PM: Você considera que a música experimental seja nichada e que tenha um público restrito porque é "difícil" ou mais hermética que outras linguagens musicais, porque seja menos, digamos, mercadológicas ou porque há pouco espaço para o desenvolvimento do formato? Porque acaba que festivais como o próprio Sesc Jazz, o Novas Frequências, o Música Estranha e outros acabam tendo sempre um público satisfatório e tem de alguma forma crescido, né?


AN: Hmm.. difícil mesmo entender porque as pessoas seguem preferindo ouvir ao que são mais imediatamente expostas do que pesquisarem por si mesmas um sem número de sonoridades que poderiam lhes agradar. Do jabá aos algoritmos, passando pelas atualmente tão faladas lavagens de dinheiro via contratações artísticas governamentais superfaturadas, acho que as pessoas vão sendo massivamente expostas a modismos descartáveis para que a roda mercadológica continue girando.
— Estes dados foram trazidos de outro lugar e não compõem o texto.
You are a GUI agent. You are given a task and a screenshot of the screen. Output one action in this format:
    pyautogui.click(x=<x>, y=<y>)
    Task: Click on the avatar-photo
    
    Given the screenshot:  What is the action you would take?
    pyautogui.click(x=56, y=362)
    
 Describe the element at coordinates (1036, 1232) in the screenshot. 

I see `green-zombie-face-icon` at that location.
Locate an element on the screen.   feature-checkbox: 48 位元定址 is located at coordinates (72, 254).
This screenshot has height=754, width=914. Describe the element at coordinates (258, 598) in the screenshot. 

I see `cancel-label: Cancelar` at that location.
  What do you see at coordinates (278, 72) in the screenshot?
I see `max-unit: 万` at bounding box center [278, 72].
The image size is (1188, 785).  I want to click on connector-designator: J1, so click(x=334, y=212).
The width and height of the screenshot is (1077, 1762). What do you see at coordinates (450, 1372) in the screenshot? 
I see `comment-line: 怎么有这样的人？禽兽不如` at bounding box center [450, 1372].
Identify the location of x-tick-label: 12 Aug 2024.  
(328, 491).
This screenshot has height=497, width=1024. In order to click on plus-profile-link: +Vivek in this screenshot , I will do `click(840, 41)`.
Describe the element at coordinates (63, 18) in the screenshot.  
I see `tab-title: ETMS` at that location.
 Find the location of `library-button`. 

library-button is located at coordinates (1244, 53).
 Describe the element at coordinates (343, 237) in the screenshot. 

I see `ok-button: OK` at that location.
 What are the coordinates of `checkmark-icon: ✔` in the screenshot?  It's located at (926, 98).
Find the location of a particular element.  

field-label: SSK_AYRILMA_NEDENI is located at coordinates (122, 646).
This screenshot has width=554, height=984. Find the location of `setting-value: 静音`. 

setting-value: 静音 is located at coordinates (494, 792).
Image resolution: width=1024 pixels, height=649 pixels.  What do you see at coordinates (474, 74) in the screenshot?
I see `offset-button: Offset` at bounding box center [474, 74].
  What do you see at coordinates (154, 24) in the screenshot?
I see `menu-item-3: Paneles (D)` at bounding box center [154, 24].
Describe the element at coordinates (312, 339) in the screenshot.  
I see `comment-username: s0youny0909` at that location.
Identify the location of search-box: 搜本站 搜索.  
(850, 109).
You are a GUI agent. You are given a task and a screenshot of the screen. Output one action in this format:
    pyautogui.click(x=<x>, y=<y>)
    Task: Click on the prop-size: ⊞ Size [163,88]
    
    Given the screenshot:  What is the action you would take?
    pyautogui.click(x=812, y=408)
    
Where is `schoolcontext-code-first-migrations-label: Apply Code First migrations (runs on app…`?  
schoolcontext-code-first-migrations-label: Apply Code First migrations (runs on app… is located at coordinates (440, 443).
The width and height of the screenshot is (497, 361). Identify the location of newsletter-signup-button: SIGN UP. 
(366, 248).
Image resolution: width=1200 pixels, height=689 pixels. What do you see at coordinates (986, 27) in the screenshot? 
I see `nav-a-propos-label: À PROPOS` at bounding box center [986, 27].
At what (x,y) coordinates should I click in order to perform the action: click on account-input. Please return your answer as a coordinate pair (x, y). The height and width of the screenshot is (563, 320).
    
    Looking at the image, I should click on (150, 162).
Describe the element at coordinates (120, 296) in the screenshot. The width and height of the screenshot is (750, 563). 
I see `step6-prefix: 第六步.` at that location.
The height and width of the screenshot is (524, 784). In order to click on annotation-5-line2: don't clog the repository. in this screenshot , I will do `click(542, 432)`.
Se o experimental cai na moda, gira igual, acredito. Não está no mercado porque é mais difícil de ouvir ou é mais difícil de ouvir porque não está no mercado?


Claro que não estou negando o tipo específico de escuta e dedicação necessárias a esse tipo de som. Mas, como você mesma colocou, alguns festivais estão tendo um crescente interesse de público, então talvez seja também porque com maiores verbas se consiga chegar à uma maior divulgação e à estruturas e equipamentos para apresentar esse tipo de som de uma forma digna aos artistas e atraente a um público menos iniciado.


Aho que vale lembrar que também tem bastante agente nesse meio interessado em manter a música underground, como underground, em oposição à lógica das grandes marcas e mercados e corporações e órgãos governamentais, e que não há nada de errado nisso, pelo contrário. Uma vez que a maioria dos artistas desse segmento está mais focada em se expressar livremente do que criar um produto de entretenimento vendável, não há que se preocupar em ser hermético demais ou mercadológico de menos. Nem todo mundo que está fora quer entrar. E aí voltamos aos espaços independentes com estruturas muitas vezes precárias e pequenos selos e produtoras sem fins lucrativos que vão sempre recebê-los de braços abertos para fazerem essa roda girar menos quadrada. Cabe também ao público que frequenta esses espaços perceber a mesma qualidade artística presente ali do que em qualquer outro com assentos assinados por designers renomados.